[start of Data extract]
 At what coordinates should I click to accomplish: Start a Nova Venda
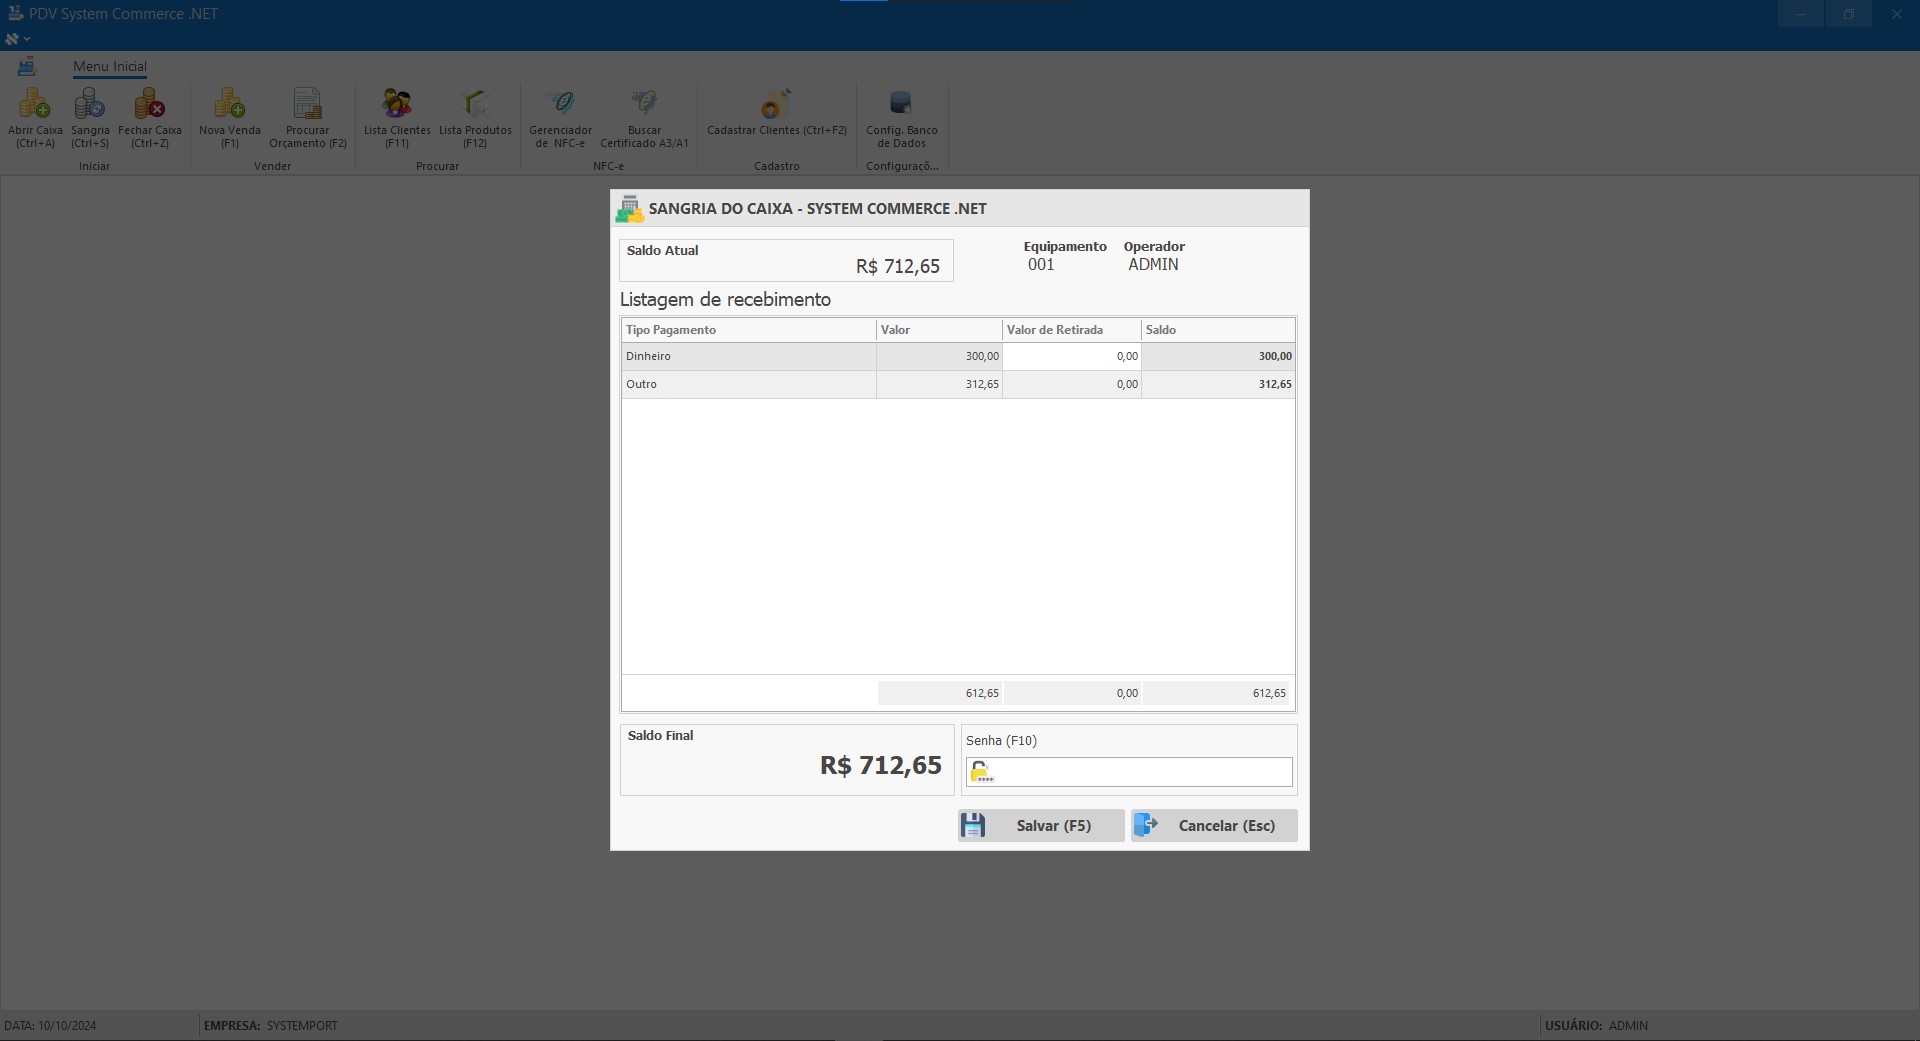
[end of Data extract]
[start of Data extract]
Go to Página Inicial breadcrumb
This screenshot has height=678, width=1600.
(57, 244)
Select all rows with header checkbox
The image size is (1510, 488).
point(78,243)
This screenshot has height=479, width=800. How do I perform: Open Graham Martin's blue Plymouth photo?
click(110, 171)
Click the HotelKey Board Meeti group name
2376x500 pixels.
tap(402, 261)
[end of Data extract]
* **Work to be completed**:
Transcribe the items from the line that contains "Go to Página Inicial breadcrumb" through the line that contains "tap(402, 261)", keeping every line the same.

* **Result for this task**:
Go to Página Inicial breadcrumb
This screenshot has height=678, width=1600.
(57, 244)
Select all rows with header checkbox
The image size is (1510, 488).
point(78,243)
This screenshot has height=479, width=800. How do I perform: Open Graham Martin's blue Plymouth photo?
click(110, 171)
Click the HotelKey Board Meeti group name
2376x500 pixels.
tap(402, 261)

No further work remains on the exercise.